Christian Keeve, nap enthusiast and fashion distraction, is a PhD student in Geography at the University of Kentucky. Lately they’ve been doing some thinking about living and lively archives, intimate ecologies, participatory seed work, and radical eco-futurisms. They just like to read comics and grow things
George Iordachescu, University of Sheffield:
This paper will explore and theorize how virgin forests were turned into digital socio-political technologies for addressing environmental crises in eastern Europe. Untouched, vulnerable and scarce – digital virgin forests represent more than just drone images circulating on social media or screened by activists to policymakers in Brussels.
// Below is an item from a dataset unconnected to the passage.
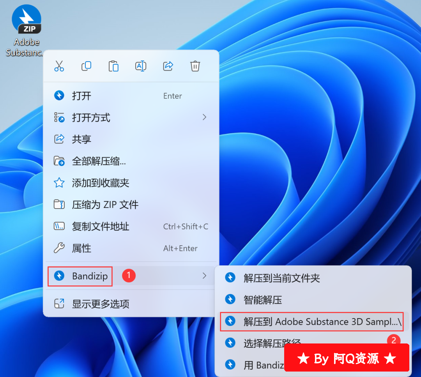
Task: Click the Cut scissors icon
Action: pyautogui.click(x=59, y=66)
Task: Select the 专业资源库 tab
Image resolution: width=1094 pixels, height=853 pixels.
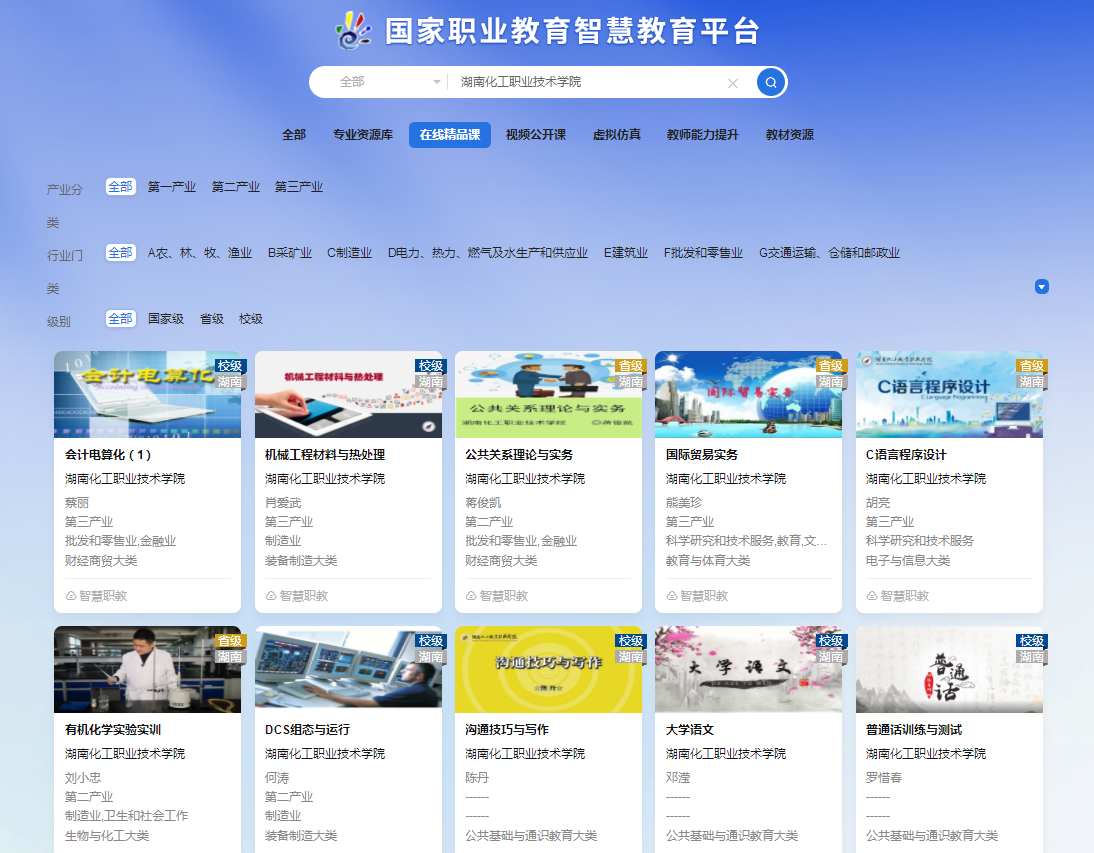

From Slovakia to Romania, the general public has been lured into the environmental campaigns over the last five years by multi-sensorial experiences involving 3D tours, VR technologies, a variety of sounds and hybrid cultural productions. From their homes’ comfort, nature lovers could get immersed in iconic virgin forests of various Carpathian regions and find out details about fungi and dead wood while listening to bird songs or mixing pre-recorded nature sounds. In many eastern European countries, smartphone apps offer a virtual environment where users feel empowered and in charge of monitoring and reporting illegal logging cases. By far the most popular web 2.0 app, the Forest Guardians offers citizens the possibility to save these forests, for free, at home or during lunch breaks. Once logged in, users participate in ‘investigations’ comparing satellite images from different periods, report disturbances, confirm or dismiss other users’ reports, upload pictures of logged areas or discuss legal issues on the forum. Charismatic ecosystems and an object of desire in several EU strategies for meeting climate and biodiversity targets, virgin forests are increasingly produced as an imagined ecology whose materiality remains unquestioned. This contribution will examine forms of encounter and engagement with digital virgin forests and critically assess their role in conservation.
George Iordachescu is a post-doctoral researcher in the Department of Politics at the University of Sheffield. He was part of the BIOSEC Project where he researched illegal logging and security approaches to forest crime. His current research project investigates illegal wildlife trade in European species, combining political ecology and green criminology approaches.